Olivia Handspiker and Jen LaPlante (DeepSense)

Executive Director of DeepSense, Jen LaPlante, is mentoring second year Bachelor of Computer Science student Olivia Handspiker on behalf of national not-for-profit Women in Communications and Technology (WCT). WCT is the only coast-to-coast, community-based organization that inspires and supports women to achieve their highest career potential in Canada's digital economy through professional development, mentorship, advocacy and research.

What is something that you’ve learned from your mentee?

Jen – “Olivia is the most driven, engaged and proactive undergraduate student I have met. Her active involvement in the women in tech community has shown me how far we have come since the day I sat in a programming class during the first semester of my undergrad, feeling alone without a community. Olivia is part of the evolution where we are seeing great diversity in tech and I am inspired by her strength.”

What is something that you’ve learned from your mentor?

Olivia – “I think for me, I’ve learned a lot from observing Jen. She’s a really outspoken person and I used to not be like that so I was following her around at conferences, following my boss around at conferences, and they were like “you’re an important person here, you should be involved, you should be saying “hi, here I am, look at me”” so I’ve really taken that to heart.

Why do you see mentorship as a valuable relationship particularly for female identifying students in the tech industry?

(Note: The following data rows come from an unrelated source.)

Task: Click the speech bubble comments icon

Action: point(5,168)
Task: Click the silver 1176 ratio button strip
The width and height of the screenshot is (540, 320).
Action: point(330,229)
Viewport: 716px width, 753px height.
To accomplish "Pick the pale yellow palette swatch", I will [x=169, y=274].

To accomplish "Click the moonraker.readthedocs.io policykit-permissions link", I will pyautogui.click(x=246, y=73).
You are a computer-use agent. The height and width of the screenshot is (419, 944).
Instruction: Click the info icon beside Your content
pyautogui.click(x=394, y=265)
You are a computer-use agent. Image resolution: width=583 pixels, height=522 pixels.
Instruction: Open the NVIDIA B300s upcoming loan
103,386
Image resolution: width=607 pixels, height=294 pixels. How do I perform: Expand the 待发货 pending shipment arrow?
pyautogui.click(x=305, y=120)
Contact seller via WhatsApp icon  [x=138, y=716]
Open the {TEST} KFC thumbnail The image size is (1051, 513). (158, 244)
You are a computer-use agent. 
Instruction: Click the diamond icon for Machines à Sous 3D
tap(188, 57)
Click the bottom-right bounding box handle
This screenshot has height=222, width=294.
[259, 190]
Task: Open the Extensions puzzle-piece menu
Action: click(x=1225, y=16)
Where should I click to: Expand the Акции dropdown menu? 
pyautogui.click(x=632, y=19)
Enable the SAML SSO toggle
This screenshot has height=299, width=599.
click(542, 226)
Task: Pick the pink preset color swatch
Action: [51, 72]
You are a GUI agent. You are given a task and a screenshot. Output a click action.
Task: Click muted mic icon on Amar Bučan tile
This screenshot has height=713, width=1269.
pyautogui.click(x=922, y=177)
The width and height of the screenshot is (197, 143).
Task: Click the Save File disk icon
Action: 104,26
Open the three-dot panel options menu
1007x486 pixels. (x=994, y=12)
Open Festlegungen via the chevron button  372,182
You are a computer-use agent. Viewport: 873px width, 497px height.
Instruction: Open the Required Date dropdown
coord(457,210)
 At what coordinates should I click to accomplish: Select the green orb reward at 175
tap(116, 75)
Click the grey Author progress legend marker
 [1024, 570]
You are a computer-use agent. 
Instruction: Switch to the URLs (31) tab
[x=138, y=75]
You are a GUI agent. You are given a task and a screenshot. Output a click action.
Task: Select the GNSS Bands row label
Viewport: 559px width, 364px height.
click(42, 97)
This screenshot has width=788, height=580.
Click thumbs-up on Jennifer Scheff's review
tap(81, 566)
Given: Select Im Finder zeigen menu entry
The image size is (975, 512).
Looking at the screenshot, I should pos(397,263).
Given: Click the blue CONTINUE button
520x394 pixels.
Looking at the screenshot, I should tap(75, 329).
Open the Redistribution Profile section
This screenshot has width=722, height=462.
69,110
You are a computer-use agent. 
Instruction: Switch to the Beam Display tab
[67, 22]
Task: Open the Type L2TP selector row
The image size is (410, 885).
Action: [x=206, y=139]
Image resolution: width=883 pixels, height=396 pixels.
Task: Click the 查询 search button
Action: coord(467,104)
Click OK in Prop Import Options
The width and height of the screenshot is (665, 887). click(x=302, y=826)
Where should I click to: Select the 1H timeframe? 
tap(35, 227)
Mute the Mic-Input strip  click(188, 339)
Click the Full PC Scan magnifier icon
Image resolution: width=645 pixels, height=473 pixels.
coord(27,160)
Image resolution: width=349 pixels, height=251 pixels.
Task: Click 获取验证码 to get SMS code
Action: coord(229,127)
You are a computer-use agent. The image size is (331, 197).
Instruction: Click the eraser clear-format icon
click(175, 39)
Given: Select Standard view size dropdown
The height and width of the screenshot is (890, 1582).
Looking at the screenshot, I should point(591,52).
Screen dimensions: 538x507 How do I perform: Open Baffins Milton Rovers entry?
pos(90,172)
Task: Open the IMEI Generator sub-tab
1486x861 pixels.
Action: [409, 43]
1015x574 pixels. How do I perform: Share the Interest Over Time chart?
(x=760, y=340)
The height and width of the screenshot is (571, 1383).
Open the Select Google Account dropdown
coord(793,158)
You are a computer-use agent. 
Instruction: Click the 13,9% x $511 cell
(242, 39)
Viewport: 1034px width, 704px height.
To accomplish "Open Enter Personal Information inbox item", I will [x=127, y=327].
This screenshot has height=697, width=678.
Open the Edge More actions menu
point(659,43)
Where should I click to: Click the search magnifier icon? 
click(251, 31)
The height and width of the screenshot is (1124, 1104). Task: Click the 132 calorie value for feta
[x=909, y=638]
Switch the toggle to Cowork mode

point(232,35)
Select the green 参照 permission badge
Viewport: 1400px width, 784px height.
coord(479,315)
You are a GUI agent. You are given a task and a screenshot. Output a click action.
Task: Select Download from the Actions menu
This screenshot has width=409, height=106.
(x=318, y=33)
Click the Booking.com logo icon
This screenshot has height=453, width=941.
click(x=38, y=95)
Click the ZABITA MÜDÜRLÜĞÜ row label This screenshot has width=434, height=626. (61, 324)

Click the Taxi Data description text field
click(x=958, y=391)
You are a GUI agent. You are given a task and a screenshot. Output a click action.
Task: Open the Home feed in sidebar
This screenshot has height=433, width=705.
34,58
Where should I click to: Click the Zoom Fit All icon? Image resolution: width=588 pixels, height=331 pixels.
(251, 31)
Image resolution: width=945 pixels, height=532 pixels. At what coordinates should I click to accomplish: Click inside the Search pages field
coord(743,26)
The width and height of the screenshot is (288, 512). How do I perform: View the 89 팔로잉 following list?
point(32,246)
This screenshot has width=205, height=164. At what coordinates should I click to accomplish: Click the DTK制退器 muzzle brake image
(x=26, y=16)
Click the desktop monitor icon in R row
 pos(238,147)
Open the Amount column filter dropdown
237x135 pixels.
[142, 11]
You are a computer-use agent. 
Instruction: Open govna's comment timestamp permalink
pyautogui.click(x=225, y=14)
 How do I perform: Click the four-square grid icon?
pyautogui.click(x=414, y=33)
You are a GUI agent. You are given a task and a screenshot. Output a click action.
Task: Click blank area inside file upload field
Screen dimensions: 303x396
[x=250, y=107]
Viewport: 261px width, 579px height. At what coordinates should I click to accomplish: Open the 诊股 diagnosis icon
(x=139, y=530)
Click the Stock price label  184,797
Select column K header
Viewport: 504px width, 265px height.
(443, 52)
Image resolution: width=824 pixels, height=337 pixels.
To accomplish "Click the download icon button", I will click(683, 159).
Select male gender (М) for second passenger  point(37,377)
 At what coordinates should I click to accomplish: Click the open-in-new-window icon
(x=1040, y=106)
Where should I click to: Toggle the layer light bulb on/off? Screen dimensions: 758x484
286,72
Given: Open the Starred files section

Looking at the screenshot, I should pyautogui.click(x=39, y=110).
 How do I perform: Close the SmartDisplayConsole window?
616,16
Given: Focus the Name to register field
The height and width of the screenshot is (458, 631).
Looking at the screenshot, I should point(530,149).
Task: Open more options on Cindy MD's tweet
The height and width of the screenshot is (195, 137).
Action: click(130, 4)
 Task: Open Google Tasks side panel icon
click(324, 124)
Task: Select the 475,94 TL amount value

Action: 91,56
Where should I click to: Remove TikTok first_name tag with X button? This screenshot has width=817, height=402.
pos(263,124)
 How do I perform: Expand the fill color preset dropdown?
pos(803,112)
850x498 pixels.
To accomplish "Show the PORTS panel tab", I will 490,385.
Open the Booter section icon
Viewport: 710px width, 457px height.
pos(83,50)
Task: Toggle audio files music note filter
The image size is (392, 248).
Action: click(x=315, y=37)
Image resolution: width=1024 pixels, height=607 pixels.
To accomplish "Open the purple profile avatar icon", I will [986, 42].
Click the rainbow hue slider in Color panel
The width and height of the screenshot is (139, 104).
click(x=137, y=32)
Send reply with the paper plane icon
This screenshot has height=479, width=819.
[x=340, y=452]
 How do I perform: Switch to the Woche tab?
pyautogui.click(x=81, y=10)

Olivia – “I think for me as I’ve been on both sides of the mentor mentee relationship in CS or outside of it, I think it’s just really growth and the opportunity for growth for both the mentor and mentee. I know that I’ve been asked by someone I’m mentoring if they’re like “I don’t know how to handle this situation” and I’ve been able to help them, it’s just so fulfilling inside and I feel that that might be the same feeling that the mentors here feel, I think that’s really important. And that for the mentees, they know that they can go to someone and trust someone.”

Jen – “By engaging students with mentors early in their academic careers, the students have a sounding board outside of family, classmates and professors. It is great connecting with Olivia to hear about how classes are going and offer help and encouragement. We are also here to share our experiences and give context as the students evaluate their options about classes, areas of focus or jobs. We are simply another spoke in the network the students are building over time.”  


The Faculty of Computer Science’s efforts to increase gender diversity in technology continues. More than 110 female students from high schools across Nova Scotia visited campus on November 15th for the Faculty’s third annual Women in Tech Day and a further fifteen incoming female students received industry-funded Women in Technology Scholarships in September 2019.